Dr. Jill Stein’s campaign headquarters in south Philadelphia looked exactly as you would expect – megaphones lined one wall. There was an improvised recycling station. Everyone looked like a hipster stereotype, but older.
Around ten members of the campaign were trying to figure out Stein’s schedule for Wednesday – is it a live stream or a TV interview that they’re doing? They weren’t sure. But they were excited about the options.
The Green Party’s candidate for president had been receiving an unusual amount of media attention thanks to protests at the Democratic National Convention from the “Bernie or Bust” movement.
Her campaign agreed to an interview with me — before the “big” media outlets began calling. Now, she didn’t have much time. Stein was going on Fox News soon.
She spent the day before speaking to former Sanders supporters who are now refusing to support Hillary Clinton, even after Sanders has repeatedly endorsed her. Stein assured them that there’s a third choice in November and that with her, their revolution can continue.
When she joined protesters outside the DNC on Tuesday night, the rowdy crowd surrounded her so closely that she began to feel sick. Stein’s campaign has been fairly small until now, and she doesn’t have the security infrastructure that major presidential candidates usually enjoy.
Gloria Mattera, the campaign’s co-chair, was the one in charge at the scene.
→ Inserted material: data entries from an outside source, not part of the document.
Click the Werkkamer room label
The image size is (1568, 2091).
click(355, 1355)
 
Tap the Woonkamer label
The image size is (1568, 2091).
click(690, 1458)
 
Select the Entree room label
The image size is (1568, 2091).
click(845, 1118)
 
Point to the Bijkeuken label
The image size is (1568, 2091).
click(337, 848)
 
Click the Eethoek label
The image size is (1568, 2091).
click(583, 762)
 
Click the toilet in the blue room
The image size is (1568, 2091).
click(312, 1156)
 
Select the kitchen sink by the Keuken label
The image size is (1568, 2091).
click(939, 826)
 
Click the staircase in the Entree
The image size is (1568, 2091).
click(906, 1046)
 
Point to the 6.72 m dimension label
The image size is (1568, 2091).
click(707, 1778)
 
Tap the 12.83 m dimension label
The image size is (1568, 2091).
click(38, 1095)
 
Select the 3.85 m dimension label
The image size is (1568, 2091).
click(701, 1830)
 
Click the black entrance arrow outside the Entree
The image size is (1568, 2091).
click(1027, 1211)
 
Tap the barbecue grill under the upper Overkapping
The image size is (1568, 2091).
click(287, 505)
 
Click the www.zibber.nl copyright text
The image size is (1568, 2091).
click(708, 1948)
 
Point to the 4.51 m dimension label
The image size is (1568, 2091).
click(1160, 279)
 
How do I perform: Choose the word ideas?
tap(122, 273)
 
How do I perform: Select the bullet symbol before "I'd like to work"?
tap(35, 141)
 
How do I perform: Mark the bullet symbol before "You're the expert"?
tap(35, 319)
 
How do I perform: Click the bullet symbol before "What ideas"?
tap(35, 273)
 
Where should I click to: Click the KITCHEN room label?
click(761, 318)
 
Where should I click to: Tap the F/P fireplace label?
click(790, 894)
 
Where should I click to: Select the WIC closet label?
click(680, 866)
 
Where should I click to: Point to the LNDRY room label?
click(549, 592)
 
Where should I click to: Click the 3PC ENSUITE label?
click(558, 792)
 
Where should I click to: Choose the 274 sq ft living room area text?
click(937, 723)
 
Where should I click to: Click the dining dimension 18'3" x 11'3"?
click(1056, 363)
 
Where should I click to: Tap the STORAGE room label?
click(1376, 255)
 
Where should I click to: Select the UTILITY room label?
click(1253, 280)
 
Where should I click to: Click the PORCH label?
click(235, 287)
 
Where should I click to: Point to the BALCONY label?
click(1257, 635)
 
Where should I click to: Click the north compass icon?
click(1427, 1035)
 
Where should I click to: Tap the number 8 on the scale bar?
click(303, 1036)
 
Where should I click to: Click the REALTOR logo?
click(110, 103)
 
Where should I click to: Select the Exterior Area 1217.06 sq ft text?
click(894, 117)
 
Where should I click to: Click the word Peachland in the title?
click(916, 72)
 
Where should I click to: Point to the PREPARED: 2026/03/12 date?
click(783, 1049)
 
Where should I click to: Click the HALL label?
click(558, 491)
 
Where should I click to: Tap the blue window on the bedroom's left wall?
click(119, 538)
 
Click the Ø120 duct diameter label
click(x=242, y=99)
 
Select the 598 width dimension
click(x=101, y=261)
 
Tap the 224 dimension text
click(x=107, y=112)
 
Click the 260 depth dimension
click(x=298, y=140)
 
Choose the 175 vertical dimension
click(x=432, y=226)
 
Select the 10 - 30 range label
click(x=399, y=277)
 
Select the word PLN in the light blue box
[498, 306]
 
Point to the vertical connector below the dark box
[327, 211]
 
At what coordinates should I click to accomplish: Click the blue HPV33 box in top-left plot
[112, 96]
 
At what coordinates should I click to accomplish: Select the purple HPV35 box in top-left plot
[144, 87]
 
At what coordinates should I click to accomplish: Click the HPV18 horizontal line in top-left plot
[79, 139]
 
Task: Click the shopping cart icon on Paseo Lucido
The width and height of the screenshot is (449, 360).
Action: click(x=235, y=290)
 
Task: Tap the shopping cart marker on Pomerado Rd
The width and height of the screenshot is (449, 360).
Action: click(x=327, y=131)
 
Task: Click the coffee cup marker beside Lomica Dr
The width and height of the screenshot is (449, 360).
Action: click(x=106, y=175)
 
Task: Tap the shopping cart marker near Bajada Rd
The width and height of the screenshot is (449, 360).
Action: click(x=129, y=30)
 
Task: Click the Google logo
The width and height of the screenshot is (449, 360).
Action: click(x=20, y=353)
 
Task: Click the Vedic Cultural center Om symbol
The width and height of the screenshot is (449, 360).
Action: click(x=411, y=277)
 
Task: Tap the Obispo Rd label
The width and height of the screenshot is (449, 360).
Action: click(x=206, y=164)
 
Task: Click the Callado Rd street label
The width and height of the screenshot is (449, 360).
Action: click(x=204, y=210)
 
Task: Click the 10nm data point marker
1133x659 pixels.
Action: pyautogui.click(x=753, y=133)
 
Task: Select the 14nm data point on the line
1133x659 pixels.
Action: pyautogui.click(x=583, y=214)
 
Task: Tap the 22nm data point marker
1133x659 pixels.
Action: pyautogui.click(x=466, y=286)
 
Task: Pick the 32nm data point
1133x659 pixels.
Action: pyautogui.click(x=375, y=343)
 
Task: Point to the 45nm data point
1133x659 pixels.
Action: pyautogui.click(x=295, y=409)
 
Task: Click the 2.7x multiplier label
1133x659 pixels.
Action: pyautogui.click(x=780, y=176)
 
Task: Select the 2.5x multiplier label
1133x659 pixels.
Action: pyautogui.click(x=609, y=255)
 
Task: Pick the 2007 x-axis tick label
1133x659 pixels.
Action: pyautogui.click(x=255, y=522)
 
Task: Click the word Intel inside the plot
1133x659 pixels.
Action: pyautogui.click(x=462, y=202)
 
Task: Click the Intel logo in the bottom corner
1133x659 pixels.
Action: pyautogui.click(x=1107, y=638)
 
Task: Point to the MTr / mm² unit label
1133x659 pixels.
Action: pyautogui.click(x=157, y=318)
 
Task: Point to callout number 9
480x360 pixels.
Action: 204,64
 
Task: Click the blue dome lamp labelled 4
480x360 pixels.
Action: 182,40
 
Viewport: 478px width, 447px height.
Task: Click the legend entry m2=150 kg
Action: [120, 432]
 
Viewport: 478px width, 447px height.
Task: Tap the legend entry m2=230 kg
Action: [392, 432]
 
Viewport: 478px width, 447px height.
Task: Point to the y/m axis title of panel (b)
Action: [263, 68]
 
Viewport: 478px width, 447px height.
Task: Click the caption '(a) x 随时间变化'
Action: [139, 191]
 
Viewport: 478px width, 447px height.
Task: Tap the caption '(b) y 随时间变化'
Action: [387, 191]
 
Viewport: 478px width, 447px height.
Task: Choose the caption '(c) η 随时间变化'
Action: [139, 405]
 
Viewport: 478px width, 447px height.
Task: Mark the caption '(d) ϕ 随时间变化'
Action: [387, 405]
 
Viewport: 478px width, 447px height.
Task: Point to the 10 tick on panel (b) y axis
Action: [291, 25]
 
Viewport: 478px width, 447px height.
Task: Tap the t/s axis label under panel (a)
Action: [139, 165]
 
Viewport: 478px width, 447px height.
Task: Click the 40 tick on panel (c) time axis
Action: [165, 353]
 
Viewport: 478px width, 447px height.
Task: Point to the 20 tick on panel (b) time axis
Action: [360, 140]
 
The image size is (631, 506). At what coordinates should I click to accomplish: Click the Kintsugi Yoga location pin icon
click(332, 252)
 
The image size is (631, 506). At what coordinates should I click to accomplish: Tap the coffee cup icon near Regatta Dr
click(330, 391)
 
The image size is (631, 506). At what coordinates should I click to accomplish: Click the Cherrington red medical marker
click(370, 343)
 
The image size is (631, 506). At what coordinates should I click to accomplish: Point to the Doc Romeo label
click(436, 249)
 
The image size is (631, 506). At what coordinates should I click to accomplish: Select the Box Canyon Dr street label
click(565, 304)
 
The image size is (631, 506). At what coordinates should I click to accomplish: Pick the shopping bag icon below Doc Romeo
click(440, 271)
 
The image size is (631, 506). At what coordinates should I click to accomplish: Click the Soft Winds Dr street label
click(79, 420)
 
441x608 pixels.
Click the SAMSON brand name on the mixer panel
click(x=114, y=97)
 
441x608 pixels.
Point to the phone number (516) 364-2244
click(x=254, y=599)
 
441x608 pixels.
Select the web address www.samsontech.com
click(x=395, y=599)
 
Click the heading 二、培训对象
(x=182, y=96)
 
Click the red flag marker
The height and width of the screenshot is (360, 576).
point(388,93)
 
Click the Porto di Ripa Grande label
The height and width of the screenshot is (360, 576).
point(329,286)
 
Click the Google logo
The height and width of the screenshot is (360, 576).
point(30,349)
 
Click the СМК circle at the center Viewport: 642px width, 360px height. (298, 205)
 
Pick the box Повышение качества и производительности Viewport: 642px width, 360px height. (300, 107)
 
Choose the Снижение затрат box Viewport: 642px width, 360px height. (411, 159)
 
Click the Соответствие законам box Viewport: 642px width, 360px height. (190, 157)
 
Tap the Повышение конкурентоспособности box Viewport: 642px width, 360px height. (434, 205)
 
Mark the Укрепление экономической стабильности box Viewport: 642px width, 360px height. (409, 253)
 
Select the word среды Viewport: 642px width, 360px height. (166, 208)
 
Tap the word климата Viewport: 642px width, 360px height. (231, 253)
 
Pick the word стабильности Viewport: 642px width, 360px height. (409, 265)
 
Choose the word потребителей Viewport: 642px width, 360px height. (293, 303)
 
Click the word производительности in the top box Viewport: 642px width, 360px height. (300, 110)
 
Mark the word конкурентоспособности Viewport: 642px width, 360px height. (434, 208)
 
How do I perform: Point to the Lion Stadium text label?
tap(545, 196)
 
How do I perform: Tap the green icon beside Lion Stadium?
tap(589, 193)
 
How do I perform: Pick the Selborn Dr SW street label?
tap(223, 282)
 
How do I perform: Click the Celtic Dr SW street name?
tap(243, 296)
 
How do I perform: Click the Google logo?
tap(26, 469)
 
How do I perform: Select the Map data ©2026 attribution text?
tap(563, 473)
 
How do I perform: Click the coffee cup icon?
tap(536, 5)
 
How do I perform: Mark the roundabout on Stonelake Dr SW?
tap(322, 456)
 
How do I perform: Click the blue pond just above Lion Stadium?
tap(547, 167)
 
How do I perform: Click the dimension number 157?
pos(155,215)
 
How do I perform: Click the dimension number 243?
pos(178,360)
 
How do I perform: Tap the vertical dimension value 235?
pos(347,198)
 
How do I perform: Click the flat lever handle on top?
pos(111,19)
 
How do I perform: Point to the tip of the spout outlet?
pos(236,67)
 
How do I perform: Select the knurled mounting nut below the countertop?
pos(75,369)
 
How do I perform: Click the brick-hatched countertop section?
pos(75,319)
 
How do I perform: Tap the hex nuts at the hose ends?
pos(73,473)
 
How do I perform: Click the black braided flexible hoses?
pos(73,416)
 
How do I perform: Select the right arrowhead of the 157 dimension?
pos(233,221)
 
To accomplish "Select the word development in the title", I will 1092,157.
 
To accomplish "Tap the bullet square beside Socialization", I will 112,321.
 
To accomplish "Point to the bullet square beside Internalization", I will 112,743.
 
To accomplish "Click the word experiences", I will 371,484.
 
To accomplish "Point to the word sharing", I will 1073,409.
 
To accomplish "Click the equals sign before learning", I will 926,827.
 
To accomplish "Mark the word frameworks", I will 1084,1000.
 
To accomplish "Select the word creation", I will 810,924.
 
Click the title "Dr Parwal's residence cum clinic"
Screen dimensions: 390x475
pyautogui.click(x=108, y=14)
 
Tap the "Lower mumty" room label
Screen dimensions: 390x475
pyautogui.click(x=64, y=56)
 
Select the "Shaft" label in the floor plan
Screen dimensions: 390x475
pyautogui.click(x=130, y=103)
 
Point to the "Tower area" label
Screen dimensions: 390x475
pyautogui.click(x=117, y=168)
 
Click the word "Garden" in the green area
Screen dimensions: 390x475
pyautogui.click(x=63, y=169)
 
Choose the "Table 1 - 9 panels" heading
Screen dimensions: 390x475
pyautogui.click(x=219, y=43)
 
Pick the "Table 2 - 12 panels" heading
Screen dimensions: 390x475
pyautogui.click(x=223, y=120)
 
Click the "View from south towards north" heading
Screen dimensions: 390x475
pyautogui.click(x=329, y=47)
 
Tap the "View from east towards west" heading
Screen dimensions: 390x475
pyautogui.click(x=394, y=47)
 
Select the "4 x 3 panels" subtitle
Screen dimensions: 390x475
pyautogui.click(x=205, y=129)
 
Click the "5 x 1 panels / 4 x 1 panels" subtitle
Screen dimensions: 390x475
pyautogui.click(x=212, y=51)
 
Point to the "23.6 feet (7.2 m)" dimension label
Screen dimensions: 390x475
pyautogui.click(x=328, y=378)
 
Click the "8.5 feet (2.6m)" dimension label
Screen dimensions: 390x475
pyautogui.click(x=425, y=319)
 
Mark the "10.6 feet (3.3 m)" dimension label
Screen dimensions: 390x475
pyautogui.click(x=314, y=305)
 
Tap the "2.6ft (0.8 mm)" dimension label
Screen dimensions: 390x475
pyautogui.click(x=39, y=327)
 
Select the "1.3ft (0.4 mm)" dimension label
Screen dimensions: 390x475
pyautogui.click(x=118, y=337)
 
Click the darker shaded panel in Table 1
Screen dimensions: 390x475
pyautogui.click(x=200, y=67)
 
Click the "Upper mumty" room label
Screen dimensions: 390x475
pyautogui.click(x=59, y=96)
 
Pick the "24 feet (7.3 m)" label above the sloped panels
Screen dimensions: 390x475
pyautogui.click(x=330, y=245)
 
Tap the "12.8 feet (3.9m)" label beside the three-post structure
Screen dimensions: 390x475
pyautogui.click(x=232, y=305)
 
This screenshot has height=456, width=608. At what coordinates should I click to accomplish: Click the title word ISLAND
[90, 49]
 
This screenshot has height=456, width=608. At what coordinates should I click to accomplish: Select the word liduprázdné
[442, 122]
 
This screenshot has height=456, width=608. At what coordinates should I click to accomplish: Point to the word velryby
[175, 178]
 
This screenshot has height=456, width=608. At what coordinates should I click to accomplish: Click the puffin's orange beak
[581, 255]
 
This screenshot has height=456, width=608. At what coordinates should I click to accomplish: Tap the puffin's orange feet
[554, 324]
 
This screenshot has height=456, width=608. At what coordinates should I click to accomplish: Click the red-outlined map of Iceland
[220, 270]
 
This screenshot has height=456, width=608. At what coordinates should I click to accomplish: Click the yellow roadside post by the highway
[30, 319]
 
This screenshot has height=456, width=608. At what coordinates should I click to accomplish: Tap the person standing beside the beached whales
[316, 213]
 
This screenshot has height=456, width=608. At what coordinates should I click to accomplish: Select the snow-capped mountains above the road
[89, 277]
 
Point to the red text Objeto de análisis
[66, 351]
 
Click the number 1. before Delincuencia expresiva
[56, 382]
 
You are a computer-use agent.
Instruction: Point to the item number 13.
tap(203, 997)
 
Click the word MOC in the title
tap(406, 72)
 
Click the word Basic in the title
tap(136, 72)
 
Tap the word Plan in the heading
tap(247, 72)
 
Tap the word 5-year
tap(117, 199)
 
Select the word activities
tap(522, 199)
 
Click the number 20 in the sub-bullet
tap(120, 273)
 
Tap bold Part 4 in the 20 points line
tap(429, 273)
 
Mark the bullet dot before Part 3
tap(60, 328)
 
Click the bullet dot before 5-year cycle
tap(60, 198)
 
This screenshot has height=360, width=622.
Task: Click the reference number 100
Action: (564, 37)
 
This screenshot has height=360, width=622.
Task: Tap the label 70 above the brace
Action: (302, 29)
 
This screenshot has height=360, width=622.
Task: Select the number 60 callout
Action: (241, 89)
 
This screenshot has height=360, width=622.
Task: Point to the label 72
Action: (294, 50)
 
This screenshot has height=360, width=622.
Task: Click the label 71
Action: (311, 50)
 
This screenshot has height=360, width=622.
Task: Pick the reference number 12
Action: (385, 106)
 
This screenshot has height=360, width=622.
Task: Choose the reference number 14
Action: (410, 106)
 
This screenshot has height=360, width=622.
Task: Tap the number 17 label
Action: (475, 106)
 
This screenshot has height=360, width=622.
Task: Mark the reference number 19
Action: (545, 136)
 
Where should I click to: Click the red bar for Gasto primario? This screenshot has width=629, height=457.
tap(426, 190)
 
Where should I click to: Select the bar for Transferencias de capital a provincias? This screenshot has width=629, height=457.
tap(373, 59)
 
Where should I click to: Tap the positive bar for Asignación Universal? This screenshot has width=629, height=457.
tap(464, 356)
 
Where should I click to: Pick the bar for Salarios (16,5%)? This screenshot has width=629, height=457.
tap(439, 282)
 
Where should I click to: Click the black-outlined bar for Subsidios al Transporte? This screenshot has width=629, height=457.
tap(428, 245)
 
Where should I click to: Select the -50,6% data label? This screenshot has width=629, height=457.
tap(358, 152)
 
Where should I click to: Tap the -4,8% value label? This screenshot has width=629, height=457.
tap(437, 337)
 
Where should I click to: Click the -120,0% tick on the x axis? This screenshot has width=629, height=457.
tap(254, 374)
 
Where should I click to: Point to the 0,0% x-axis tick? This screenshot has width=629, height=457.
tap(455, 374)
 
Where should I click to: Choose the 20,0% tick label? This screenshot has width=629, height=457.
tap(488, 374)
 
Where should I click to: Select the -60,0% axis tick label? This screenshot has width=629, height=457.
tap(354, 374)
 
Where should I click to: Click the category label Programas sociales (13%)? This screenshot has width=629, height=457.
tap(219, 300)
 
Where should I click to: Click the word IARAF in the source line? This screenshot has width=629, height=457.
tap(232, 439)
While she agreed that the influx of Sanders supporters to the Stein campaign has been significant, she wanted to make sure I knew there were people who supported Stein all along, “even while Sanders was in the race.”
I told her that many “Bernie or Bust” protesters had said that, ideally, they would want Sanders to run with the Green Party, and that I saw reports of Stein being open to this scenario. Mattera conceded that their campaign has made several attempts at reaching out to Sanders, not just now but throughout the years, but “he’s never responded.”
When I asked her the question of the week — “What about those who think a vote for Stein is a vote for Trump?” — she said, “A vote for Jill Stein is a vote for Jill Stein. Nobody owes anybody votes, in terms of any political party.”
I asked why Stein seemed to be taking closer aim at Clinton than at Donald Trump, who Sanders and many progressives consider to be an “imminent threat.” Mattera answered that she believes most people see Trump, and “see what they see,” but Clinton is “an insidious evil.”
And what about Meleiza Figueroa, the campaign’s press director, a prototypical Sanders supporter that Stein is hoping will typify other converts to her camp? The young Californian has been a Sanders supporter for a long time. She registered with the Green Party when she was 18-years-old, but became a registered Democrat this year so she could vote for the Vermont senator.
“I knew that Bernie was going to get crushed,” she said about her decision to move on to Stein’s movement. “I saw this as the next battlefield.”
Stein’s campaign staff seemed only slightly unrealistic at first — Mattera believes that Stein could just use executive orders to cut defense spending in half and move to 100 percent renewable energy by 2030 — but then I spoke to one of Stein’s “advisors.”
Adrian Boutureira’s card said he was a “field director/foreign policy advisor,” but he clarified that he was actually foreign policy advisor for Latin America and Palestine, or at least “one of them.” Wearing combat boots and a fedora, the Uruguay native looked more like a Brooklyn artist to me.
I asked what his policy qualifications were. He said he had been working on “Latin American solidarity issues for 25 years,” serving as co-founder of the “No War On Cuba” movement and doing other community work.
He moved to his foreign policy advice for Stein — a mix of convictions about America’s covert anti-progressive actions abroad, including against Venezuela and Cuba, two of the most, apparently, “progressive governments” the U.S. has tried to destroy. Then he called President Obama “the fascist with a heart of gold — there is no such thing.”
Finally, the woman of the hour arrived at her campaign headquarters. An ABC local reporter was finishing setting up her equipment for an interview. Sporting the highest credentials in the room, she was first on the list to interview Stein. A group of filmmakers trying to document the “revolution,” and I sat back and watched the scene.
I met Stein for a brief moment — she has the charisma of a politician, up close. But the scale of her previous campaigns was evident in Philadelphia.
I was taken aback when Stein arrived because she was carrying her own bags and wearing a tank top. I had seen her the previous two days at rallies wearing a similar outfit, but I couldn’t stop thinking about the huge differences between her and the other woman in the race. There’s no way Hillary Clinton has ever finished getting ready for a TV appearance in front of a camera crew — at least, not in decades.
It gave me pause — this was the operation to carry Bernie’s torch? I thought of my best friend, who came to this country when he was 7-years-old and has never known another life. As a “DREAMer,” his future would be in jeopardy if Donald Trump becomes president. So are reproductive rights, equality for minorities and women, gun control, college affordability… these are Sanders’ issues, and Clinton’s issues, and Democratic issues. Philadelphia served it’s purpose, for me: The choice is clear.